Rep. Salmon wants to return migrant children quickly with new bill
Jul 8, 2014, 6:01 PM | Updated: 9:40 pm
PHOENIX — The flood of unaccompanied minors crossing the border has become a full-blown crisis that doesn’t appear to be letting up.
But one Arizona representative wants to change all that.
Arizona Rep. Matt Salmon, who actually has been tasked with leading a group on the issue, has crafted a new bill that would give U.S. Customs and Border Patrol (CBP) authority to send unaccompanied immigrant children back to their home country immediately.
Congress passed a human trafficking law in 2008 that allowed CBP to immediately send back children who crossed the border from either Mexico or Canada. The loophole, however, was that kids who cross the border from countries that were non-contiguous with the U.S. would get turned over to the Department of Health and Human Services, where they would then get a hearing in three to seven years’ time.
“[The bill] will simply put those countries on the same par and give the same flexibility the CBP has had with Mexico and Canada children all along,” Salmon told News/Talk 92.3 KTAR’s Mac & Gaydos Tuesday.
Salmon added that President Barack Obama called for this “flexibility” for CBP as recently as June 30, so Salmon hopes Democrats will join Republicans in supporting it.
“If we’re dealing with unaccompanied children from Mexico in this way, how can it be unfair?” he asked. “Mexico and Canada…that’s the way we deal with them currently.”
Salmon said that the longer we wait and the more we offer hope of amnesty, more and more kids will die.
“Many of those children are not making it.

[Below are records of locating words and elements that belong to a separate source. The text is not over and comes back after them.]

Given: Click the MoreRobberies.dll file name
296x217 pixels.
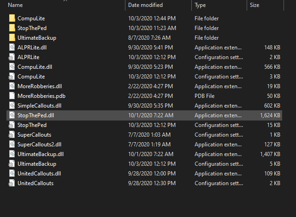Looking at the screenshot, I should pyautogui.click(x=39, y=86).
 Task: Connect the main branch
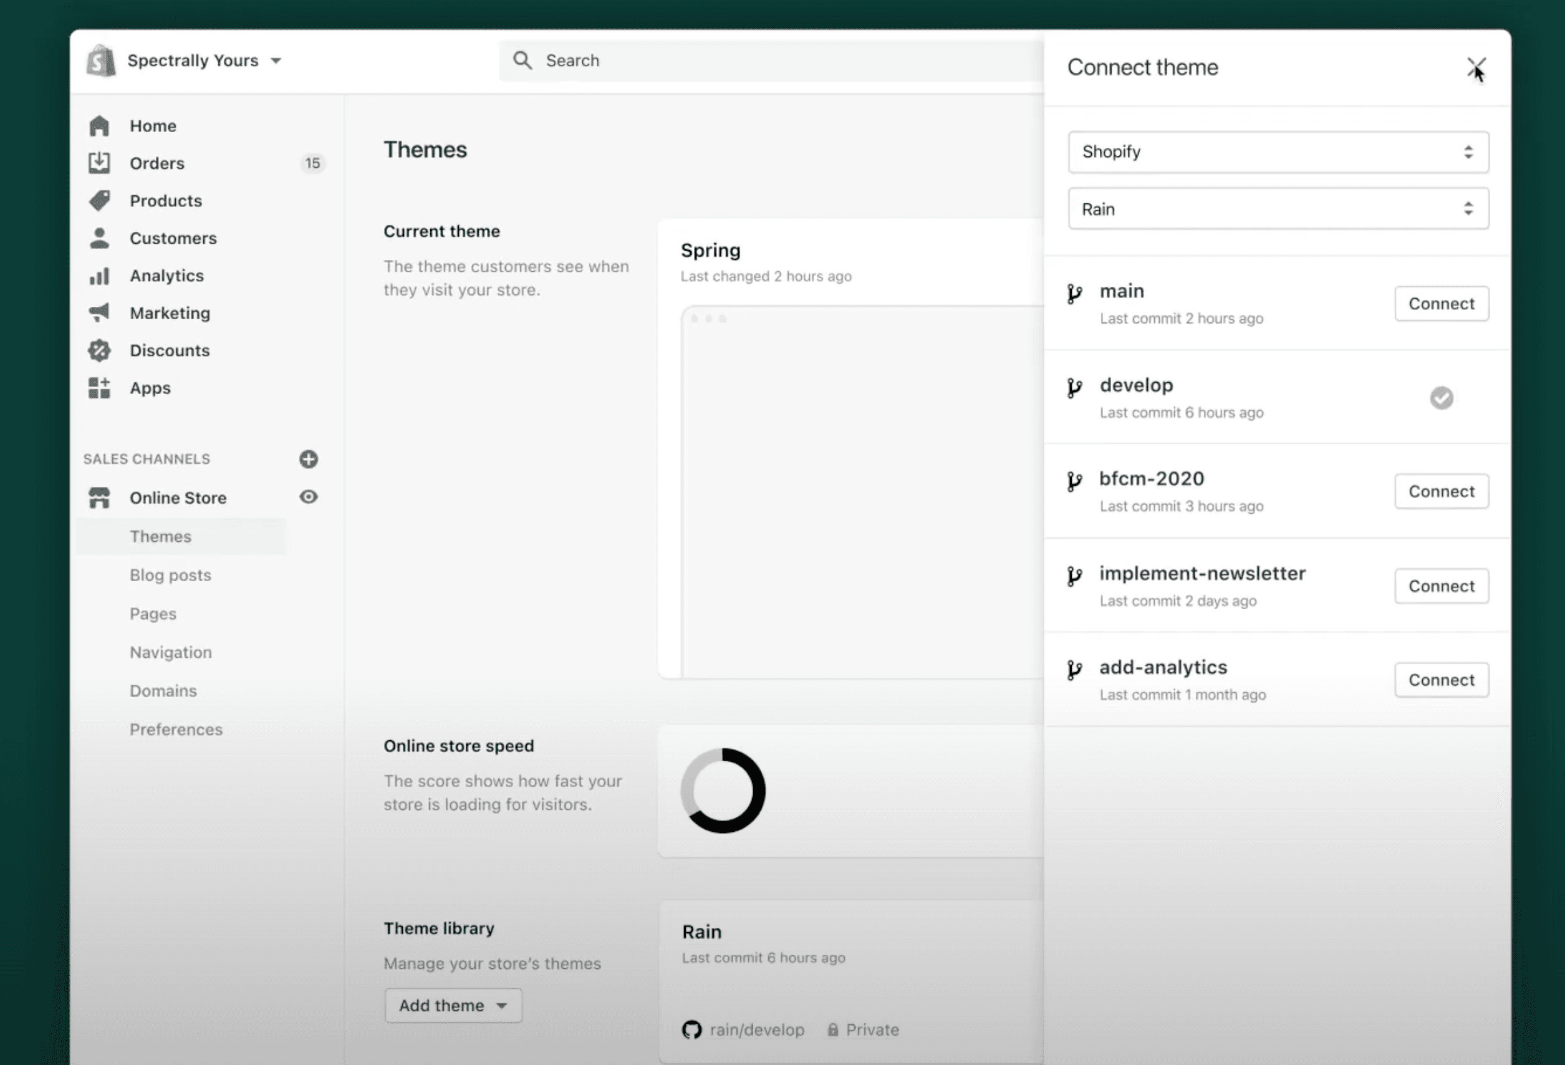click(x=1440, y=303)
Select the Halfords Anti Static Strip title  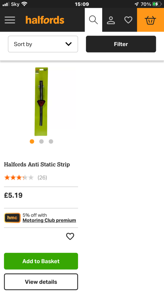click(37, 165)
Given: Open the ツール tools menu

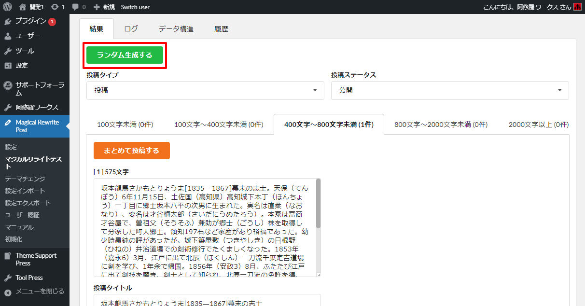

Many of them are being sold into prostitution, many are killed,” he said. “They estimate that a third of the girls are raped along the way. How is that compassionate? Should we not be offering a deterrent?”
He also offered a strict warning to those who believe they are actually helping the children by helping them cross or by fighting for them to stay.
“The folks out there that think they’re doing a good thing for these children are actually aiding and abetting the cartels by having policies that encourage more of these children to brave that long, treacherous journey and be raped,” he explained. “The more compassionate thing to do would be to send a very clear message that if you get to the United States, it’s not going to be amnesty, you’re going to be sent back to your country, so don’t make that journey in the first place, and a lot of lives will be saved.”